In the records, from the line containing "This screenshot has width=2464, height=1512." through the line containing "What do you see at coordinates (2467, 166)", replace "Find the location of" with "Locate" and rewrite only those lines, with nothing else changed.

******

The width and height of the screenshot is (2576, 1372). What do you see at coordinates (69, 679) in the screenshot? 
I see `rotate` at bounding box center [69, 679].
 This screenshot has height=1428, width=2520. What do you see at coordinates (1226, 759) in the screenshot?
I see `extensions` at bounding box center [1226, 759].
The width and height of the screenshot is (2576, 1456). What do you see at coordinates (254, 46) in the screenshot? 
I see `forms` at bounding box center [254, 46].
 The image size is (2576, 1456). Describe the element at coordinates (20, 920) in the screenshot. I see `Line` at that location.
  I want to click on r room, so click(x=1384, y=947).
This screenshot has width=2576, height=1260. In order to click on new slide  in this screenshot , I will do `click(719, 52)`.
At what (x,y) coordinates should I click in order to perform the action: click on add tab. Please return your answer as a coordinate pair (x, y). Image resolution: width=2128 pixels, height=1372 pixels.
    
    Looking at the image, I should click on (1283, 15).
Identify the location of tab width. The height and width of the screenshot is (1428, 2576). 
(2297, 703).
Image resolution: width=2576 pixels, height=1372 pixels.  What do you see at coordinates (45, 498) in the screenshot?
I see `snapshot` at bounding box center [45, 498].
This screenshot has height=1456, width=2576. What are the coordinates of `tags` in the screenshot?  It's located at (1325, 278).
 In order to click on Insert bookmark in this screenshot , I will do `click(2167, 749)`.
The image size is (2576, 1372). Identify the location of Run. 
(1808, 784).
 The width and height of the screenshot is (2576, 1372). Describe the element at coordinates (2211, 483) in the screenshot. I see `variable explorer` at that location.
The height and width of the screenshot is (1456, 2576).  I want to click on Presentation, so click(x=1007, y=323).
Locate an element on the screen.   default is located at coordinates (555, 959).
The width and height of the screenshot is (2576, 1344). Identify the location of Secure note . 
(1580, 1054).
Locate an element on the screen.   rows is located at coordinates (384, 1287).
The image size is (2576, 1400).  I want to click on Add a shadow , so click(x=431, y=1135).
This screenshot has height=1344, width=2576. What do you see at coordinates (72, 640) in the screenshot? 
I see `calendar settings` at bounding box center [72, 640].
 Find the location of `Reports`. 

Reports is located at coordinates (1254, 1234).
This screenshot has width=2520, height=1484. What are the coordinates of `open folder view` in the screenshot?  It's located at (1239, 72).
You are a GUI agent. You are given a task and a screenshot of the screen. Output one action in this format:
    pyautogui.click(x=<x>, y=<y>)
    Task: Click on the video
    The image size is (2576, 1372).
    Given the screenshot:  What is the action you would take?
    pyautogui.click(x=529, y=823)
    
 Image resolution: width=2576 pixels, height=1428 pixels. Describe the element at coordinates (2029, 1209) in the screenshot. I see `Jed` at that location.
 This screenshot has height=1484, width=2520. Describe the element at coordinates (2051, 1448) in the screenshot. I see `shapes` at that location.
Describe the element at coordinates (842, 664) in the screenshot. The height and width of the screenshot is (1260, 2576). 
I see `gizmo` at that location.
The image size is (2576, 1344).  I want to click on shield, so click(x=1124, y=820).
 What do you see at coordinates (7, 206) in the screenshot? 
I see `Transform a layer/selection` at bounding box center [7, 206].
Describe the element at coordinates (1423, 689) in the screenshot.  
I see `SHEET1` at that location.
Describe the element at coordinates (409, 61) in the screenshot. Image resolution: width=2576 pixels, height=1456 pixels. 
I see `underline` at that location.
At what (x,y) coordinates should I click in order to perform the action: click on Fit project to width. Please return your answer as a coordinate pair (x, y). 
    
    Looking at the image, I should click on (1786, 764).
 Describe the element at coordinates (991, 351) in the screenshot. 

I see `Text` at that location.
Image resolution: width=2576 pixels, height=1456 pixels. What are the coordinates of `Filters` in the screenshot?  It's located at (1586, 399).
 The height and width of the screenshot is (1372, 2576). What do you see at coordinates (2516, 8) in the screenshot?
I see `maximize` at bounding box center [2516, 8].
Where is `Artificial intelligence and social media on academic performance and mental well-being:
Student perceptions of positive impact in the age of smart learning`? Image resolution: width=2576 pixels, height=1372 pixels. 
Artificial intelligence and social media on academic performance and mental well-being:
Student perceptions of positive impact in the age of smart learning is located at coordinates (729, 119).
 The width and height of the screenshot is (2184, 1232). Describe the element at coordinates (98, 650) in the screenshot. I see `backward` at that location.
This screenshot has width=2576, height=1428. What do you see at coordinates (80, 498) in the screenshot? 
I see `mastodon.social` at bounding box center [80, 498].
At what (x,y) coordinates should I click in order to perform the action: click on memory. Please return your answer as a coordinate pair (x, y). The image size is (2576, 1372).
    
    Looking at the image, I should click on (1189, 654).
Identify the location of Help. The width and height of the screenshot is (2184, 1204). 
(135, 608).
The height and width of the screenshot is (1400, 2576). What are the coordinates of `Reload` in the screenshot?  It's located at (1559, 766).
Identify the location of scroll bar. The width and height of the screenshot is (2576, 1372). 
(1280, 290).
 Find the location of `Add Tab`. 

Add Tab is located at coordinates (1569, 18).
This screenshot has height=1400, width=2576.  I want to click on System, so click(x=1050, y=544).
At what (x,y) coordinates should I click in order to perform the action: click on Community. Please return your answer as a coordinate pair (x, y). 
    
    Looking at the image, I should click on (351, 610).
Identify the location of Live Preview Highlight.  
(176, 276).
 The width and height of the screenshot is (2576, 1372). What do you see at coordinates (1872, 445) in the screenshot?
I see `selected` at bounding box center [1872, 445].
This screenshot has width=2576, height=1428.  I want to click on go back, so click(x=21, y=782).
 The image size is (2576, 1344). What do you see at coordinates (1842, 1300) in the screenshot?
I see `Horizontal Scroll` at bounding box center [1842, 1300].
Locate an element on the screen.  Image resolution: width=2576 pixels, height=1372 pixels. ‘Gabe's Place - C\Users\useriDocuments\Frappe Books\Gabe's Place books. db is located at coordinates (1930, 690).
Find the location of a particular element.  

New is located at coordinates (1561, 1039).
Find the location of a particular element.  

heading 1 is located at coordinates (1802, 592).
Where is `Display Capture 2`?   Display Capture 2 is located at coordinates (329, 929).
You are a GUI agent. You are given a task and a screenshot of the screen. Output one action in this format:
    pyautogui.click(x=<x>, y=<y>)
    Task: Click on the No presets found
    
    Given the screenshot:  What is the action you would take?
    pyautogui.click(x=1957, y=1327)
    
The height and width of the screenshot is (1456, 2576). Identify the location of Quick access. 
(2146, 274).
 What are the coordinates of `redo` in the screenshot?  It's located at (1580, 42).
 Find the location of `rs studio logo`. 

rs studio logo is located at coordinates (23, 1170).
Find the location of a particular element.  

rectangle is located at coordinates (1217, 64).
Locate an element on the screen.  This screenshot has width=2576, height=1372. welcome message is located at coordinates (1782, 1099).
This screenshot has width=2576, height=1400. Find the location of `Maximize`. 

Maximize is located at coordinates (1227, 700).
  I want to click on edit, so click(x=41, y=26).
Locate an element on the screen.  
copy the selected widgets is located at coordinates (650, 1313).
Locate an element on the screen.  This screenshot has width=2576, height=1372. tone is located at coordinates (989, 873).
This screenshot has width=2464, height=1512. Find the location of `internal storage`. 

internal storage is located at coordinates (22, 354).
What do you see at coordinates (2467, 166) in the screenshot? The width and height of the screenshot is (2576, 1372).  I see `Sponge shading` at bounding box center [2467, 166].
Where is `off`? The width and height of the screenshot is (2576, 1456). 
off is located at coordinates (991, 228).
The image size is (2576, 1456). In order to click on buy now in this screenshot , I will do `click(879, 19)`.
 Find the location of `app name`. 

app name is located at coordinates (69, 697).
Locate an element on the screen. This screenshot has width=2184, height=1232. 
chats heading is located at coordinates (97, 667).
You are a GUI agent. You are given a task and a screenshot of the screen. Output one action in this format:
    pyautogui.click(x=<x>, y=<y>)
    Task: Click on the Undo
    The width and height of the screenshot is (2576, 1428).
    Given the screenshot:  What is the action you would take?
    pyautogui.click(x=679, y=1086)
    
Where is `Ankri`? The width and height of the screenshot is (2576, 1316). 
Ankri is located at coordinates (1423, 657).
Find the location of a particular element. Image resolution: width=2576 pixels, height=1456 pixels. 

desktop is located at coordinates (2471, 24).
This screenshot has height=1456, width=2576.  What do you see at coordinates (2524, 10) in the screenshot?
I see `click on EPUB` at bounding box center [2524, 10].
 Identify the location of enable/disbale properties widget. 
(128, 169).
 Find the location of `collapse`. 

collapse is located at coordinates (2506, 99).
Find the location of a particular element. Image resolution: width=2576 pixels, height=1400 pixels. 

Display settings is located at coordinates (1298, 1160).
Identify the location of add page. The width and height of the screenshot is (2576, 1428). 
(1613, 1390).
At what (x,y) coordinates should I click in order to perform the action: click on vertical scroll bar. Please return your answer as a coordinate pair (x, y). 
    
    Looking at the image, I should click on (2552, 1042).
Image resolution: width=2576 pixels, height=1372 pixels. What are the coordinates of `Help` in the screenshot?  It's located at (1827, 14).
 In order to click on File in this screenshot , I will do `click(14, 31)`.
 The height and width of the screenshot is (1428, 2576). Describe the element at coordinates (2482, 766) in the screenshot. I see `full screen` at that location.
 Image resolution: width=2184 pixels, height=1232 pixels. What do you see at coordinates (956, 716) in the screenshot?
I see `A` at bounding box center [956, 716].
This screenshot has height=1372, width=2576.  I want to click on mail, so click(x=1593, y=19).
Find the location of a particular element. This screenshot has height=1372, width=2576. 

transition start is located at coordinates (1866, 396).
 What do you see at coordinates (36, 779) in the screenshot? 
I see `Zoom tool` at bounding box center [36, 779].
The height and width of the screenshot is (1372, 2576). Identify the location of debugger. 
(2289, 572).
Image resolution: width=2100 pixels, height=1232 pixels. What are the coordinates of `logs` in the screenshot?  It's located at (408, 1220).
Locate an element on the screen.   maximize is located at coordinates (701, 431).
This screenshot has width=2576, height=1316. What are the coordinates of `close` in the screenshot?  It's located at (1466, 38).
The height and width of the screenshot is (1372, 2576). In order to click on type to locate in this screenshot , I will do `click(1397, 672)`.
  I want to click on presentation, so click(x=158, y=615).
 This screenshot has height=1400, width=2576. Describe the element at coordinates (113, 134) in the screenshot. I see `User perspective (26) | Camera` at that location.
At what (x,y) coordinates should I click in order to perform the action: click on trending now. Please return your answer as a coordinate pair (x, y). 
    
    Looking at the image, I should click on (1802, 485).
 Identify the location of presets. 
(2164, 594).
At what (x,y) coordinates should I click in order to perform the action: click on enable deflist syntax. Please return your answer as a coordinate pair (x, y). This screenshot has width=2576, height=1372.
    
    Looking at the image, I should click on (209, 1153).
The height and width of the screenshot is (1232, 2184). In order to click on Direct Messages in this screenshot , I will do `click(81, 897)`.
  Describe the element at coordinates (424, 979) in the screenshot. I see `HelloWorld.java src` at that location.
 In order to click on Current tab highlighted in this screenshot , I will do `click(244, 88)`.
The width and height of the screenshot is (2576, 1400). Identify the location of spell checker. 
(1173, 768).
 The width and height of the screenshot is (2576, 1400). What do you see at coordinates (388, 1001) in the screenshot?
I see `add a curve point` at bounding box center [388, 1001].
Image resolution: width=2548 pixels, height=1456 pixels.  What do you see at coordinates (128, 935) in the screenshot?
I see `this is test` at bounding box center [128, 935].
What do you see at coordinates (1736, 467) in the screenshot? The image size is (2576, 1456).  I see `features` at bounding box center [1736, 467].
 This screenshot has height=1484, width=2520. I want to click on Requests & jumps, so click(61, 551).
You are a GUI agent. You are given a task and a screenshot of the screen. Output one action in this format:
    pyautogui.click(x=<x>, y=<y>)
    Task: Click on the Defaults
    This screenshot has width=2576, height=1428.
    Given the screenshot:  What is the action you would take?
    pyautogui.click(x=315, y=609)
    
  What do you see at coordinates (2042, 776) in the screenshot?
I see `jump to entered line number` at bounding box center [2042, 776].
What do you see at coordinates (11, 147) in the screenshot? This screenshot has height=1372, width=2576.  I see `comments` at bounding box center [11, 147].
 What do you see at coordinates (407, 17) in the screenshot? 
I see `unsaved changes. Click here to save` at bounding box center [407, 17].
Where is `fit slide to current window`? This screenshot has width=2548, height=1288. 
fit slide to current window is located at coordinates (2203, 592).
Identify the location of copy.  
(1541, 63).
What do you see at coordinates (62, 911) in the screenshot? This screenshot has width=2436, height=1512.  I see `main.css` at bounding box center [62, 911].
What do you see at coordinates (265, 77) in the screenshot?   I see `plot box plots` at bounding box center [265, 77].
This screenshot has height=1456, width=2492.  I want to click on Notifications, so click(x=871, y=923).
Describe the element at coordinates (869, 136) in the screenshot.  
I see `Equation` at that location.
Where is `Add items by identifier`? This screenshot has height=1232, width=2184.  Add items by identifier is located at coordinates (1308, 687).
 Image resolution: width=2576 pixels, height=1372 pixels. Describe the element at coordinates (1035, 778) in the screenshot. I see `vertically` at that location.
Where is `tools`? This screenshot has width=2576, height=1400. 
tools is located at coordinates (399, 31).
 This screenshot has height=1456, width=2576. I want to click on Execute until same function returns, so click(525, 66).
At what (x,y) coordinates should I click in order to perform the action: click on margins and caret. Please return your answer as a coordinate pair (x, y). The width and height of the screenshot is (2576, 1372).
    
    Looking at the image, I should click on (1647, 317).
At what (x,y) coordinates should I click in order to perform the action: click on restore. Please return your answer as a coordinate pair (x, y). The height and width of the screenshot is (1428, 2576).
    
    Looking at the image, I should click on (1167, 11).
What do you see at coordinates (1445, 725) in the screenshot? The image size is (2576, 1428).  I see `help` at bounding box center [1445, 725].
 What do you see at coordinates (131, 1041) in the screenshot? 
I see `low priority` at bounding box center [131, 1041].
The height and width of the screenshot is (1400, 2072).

******

Full output:
This screenshot has width=2464, height=1512. Locate `internal storage`. 

internal storage is located at coordinates (22, 354).
What do you see at coordinates (2467, 166) in the screenshot? The width and height of the screenshot is (2576, 1372).  I see `Sponge shading` at bounding box center [2467, 166].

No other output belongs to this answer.